In March, a Republican-led Super PAC took Donald Trump's most sexist insults and used them in an ad against him. Now a pro–Hillary Clinton Super PAC is taking a page out of the same book.
Priorities USA, which was initially formed in 2011 to support President Barack Obama and has since thrown its support behind Clinton, unveiled a new multimillion-dollar anti-Trump ad campaign Monday.
The two attack ads, "Speak" and "Respect" — which will air in Ohio, Virginia, Florida, and Nevada starting Wednesday — are an attempt to turn Trump's own words, from the campaign trail and before, against him, featuring some of his greatest hits.
"Speak" shows men and women mouthing Trump's most memorable statements – "She had blood coming out of her whatever"; "Does she have a good body? No. Does she have a fat ass? Absolutely"; "You like girls that are 5-foot-1 – they come to you know where" – with the punchline, "Does Donald Trump really speak for you?":
"Respect" takes a more straightforward approach, using Trump's stances on Planned Parenthood and abortion to reach the conclusion, "Donald Trump is wrong for us":
Trump's history with women has been a thorn in his side since the first GOP debate, when Fox News moderator Megyn Kelly asked him if he had the "temperament" to be president given these very comments. This week, the New York Times published a scathing profile depicting his private relationships with women dating back to his days in boarding school.
Throughout this primary season, Trump has insisted that he loves women and they love him too, and the sexist statements, however familiar they have become to those following the campaign, haven't stopped him from becoming the presumptive Republican nominee.
This line of fire is more important in the general election than in the primaries
Not much has slowed Trump, let alone stopped him, in the primaries. In March, when the Republican-led Our Principles PAC released the ad "Quote," which similarly featured a series of women reading Trump's insults out loud, it didn't make much of an impact. Trump continued on to win Indiana and see the end of Ted Cruz and John Kasich's presidential campaigns.
But the primaries are not like the general election.
This week, NBC's Dante Chinni made something very clear: "For Donald Trump to win the White House he must find a way to attract more women voters to his candidacy."
Based on the past 20 years of polling data, women play an important role in general elections in two significant ways: Women disproportionately vote for the Democratic candidate, and they consistently make up more than 50 percent of the electorate.
This poses a particular challenge for a candidate who has all but claimed the Republican Party's nomination and is likely going to be running against Clinton, the first female presidential candidate from one of the two major parties.
Exit polling during the primaries has illuminated certain realities about Trump supporters: They are predominantly white and predominantly male.
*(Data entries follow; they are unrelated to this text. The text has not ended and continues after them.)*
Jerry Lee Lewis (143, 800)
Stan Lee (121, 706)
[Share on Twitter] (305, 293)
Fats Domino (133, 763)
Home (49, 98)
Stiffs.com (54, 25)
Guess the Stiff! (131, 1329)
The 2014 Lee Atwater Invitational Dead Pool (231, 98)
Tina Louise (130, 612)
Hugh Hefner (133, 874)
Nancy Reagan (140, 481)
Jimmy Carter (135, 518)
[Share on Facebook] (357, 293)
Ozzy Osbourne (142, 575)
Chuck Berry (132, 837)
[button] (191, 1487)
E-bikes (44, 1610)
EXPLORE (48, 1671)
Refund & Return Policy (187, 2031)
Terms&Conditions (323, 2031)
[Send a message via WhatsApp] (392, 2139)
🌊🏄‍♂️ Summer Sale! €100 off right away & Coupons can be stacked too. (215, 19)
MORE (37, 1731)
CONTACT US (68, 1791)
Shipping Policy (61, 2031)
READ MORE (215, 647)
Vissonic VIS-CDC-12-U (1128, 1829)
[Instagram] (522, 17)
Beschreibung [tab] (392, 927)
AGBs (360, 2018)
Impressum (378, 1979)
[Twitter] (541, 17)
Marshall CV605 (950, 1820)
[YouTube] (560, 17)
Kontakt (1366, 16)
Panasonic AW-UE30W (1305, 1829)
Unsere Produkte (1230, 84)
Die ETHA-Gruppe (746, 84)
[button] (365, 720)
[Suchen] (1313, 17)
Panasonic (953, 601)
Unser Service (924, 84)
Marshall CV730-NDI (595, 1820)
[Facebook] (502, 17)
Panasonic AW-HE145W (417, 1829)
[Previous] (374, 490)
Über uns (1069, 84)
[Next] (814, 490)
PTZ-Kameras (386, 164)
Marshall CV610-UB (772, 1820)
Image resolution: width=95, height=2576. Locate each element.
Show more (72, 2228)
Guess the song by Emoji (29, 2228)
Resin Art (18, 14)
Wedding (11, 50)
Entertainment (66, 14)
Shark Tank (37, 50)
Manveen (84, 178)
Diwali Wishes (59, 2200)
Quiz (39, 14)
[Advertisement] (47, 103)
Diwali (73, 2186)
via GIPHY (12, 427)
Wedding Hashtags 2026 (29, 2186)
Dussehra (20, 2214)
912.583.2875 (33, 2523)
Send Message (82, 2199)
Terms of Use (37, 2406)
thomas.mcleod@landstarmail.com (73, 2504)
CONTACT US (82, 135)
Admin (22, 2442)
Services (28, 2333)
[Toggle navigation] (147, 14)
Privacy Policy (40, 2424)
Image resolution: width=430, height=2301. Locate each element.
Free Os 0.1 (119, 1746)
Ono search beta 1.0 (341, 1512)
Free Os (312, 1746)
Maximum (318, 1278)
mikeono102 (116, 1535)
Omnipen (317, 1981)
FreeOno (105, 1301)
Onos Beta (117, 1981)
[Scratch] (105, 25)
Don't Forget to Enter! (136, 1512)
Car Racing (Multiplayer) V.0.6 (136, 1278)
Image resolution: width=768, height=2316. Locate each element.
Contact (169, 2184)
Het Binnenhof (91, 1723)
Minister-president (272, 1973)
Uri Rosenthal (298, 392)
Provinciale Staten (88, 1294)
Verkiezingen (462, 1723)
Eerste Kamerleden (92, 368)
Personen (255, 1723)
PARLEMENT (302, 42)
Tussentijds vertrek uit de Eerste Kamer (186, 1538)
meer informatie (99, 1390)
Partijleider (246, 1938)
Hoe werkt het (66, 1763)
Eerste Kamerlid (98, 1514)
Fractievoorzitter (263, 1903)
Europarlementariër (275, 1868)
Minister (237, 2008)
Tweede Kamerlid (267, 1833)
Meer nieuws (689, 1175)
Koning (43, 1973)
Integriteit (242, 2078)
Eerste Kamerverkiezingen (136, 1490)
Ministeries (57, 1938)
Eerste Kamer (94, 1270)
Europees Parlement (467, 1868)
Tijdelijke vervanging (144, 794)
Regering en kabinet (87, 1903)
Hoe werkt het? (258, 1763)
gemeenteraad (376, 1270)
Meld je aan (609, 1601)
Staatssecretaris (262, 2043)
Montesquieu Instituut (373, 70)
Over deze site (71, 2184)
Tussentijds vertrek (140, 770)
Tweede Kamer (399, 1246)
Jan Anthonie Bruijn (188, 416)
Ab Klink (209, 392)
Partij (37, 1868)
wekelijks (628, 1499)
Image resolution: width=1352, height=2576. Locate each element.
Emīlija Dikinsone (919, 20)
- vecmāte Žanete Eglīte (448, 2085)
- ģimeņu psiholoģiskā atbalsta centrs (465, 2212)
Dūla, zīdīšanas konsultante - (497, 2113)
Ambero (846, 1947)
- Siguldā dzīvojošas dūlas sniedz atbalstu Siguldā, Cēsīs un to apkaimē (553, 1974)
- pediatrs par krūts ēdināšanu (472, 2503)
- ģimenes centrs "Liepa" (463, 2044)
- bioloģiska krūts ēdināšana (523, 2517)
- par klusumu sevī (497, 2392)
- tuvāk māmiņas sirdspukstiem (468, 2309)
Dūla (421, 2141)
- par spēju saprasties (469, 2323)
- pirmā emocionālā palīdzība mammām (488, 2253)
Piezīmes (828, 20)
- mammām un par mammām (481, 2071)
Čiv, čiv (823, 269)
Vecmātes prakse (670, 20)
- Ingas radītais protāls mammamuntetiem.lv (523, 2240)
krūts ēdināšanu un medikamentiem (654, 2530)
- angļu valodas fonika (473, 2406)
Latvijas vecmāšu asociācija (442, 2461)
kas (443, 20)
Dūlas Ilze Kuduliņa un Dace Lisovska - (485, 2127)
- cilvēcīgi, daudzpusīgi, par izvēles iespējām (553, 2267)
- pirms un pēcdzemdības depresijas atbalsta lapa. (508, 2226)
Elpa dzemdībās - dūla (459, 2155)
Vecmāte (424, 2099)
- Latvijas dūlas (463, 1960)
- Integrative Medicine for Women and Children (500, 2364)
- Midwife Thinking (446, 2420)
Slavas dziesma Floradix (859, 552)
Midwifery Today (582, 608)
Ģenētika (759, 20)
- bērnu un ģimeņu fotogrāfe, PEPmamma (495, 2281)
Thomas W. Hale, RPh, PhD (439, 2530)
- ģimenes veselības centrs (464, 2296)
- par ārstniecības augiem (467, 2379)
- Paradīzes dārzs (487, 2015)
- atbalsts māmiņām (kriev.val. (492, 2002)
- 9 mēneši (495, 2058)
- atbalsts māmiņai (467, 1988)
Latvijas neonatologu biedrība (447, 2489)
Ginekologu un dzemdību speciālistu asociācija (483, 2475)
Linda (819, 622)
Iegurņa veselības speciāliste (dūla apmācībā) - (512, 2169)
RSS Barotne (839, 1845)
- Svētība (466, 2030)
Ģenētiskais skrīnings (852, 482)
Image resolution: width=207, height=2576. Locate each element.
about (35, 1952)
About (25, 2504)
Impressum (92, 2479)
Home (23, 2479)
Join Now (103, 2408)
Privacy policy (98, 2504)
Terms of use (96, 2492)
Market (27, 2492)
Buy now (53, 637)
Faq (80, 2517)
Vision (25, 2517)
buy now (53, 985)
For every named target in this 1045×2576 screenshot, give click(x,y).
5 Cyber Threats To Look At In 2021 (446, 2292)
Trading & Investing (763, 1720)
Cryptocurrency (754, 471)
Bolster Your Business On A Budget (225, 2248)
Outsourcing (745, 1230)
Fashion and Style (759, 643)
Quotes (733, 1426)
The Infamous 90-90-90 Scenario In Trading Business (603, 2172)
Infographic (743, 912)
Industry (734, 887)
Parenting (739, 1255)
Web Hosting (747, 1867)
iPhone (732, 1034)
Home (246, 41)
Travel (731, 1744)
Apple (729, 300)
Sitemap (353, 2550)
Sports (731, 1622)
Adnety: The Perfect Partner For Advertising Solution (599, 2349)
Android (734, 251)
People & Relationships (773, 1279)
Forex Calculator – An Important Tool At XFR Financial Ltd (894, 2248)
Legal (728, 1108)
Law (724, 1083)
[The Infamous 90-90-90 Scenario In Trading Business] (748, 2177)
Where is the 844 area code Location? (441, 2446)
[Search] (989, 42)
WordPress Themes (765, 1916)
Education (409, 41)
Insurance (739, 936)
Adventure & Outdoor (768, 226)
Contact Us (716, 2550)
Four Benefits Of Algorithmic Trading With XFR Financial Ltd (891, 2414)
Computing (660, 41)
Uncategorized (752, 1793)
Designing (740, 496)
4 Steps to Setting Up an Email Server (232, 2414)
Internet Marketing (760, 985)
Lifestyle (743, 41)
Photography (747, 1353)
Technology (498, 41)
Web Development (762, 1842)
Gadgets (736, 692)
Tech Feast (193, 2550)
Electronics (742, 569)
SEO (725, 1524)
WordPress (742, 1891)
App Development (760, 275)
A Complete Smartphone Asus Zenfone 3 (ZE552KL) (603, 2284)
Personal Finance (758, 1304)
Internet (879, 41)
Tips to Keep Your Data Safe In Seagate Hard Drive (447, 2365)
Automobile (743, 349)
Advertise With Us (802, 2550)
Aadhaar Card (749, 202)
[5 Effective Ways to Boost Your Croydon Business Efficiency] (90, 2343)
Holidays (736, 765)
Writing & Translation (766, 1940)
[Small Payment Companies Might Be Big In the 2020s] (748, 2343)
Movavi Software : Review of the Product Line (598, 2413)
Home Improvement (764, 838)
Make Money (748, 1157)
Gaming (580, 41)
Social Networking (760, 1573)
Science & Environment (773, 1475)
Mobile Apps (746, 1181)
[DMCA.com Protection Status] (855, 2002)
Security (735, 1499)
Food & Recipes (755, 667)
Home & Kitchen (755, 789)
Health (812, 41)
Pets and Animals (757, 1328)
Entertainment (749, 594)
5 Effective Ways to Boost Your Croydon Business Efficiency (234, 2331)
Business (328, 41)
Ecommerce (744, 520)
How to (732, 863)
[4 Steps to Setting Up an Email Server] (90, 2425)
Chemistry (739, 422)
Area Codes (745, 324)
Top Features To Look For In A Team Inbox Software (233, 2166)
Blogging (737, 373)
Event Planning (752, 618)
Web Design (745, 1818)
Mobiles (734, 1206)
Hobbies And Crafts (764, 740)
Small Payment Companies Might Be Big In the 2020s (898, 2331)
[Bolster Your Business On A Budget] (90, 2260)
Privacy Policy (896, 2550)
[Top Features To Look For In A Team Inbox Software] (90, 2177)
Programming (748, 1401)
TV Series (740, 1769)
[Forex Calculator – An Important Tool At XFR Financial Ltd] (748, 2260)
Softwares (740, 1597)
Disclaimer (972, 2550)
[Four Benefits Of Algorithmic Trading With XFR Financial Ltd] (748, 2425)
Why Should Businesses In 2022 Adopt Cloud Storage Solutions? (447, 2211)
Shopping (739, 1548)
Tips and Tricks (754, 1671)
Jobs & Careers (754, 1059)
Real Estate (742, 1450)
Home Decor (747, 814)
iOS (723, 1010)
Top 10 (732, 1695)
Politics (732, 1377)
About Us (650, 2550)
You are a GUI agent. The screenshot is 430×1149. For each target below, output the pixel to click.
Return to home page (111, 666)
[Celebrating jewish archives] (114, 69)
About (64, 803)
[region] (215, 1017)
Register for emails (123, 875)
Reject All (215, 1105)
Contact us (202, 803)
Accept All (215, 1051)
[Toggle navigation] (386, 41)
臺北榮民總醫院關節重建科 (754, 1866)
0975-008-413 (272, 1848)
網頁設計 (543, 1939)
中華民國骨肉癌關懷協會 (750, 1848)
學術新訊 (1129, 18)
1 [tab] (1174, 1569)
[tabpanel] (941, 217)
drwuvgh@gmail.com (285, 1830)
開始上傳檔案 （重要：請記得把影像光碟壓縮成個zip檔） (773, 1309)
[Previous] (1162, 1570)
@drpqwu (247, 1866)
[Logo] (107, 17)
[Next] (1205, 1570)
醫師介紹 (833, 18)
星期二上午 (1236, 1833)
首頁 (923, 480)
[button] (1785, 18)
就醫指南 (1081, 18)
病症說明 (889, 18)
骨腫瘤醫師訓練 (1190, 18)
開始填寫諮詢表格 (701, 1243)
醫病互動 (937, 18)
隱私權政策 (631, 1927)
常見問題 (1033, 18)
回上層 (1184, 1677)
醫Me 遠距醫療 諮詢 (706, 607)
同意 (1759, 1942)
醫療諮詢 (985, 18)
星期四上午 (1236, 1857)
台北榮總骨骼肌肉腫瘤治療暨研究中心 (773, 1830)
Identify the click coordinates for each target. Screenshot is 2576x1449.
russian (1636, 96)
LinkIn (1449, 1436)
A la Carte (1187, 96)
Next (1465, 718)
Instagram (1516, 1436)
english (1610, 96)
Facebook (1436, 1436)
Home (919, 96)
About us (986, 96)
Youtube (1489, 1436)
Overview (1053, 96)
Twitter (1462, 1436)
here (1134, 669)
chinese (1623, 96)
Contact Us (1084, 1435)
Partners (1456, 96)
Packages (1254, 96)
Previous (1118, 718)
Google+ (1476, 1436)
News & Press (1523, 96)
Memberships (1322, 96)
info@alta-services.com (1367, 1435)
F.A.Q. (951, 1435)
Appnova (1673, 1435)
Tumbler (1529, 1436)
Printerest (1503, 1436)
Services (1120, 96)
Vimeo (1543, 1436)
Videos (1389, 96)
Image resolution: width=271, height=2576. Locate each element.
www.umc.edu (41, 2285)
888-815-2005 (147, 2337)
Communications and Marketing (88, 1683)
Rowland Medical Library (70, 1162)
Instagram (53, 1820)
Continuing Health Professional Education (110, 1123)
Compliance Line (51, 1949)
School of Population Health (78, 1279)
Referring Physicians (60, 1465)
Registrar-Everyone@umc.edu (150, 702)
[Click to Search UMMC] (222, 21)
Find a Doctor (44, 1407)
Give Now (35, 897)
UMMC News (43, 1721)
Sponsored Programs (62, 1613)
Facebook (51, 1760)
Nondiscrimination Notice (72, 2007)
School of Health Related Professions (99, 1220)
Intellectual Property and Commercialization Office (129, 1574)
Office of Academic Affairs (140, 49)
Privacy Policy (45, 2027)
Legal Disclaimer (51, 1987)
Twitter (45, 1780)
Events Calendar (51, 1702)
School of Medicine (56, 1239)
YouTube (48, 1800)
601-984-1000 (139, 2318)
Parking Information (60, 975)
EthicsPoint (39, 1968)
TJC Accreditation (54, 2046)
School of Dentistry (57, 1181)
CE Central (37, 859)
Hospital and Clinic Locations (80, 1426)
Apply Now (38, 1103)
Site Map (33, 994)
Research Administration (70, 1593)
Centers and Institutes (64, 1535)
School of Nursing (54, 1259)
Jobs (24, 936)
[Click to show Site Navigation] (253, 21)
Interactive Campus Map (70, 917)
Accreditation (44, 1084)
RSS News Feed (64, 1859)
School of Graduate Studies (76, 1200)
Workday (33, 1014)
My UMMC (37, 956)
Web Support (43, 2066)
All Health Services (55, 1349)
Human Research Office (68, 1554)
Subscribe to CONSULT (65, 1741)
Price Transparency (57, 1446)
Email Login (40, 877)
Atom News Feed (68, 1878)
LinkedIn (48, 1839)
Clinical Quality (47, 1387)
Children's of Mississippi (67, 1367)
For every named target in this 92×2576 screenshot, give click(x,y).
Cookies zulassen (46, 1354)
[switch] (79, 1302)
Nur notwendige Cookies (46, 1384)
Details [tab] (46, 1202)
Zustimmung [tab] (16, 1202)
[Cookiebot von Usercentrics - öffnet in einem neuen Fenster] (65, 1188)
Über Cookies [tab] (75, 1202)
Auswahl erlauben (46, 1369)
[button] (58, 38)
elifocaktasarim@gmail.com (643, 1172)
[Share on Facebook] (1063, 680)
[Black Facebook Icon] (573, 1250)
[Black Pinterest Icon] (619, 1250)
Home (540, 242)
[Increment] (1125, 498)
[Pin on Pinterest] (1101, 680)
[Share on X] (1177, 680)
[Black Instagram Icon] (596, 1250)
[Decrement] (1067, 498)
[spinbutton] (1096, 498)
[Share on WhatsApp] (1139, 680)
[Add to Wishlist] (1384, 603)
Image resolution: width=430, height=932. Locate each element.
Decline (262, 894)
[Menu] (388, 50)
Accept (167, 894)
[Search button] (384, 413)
According to a Gallup poll in April, seven out of 10 women had an unfavorable opinion of Trump, a negative image that has been steadily increasing throughout the campaign.
A general election NBC/Wall Street Journal poll from April showed Clinton had a 23-point lead over Trump in female voters.
In Chinni's analysis of the poll, Trump's best-case scenario means raising his support among male voters to the highest of any candidate in the past three decades and bringing Clinton's support among women to the lowest of any candidate in the past three decades, and that still doesn't quite make the cut:
Even if Trump can do all of that - get his advantage with men up to Bush's 11-point edge and get Clinton's edge with women down to just 11 points - he still would come up short in the popular vote because of the first part of the equation: women produce more votes. It would be very close though, a margin of just less than a percentage point, maybe close enough to put the all-important Electoral College tally in play.
This week, Kelly, who has been one of Trump's biggest targets this campaign season, said she thinks Republican women might have "warmed" a little to Trump, but something remains unclear.
"The question remains to be seen whether they will vote or if it will impact their vote to have a candidate who speaks in the way that Trump does and has for most of his lifetime about women," Kelly said on Good Morning America.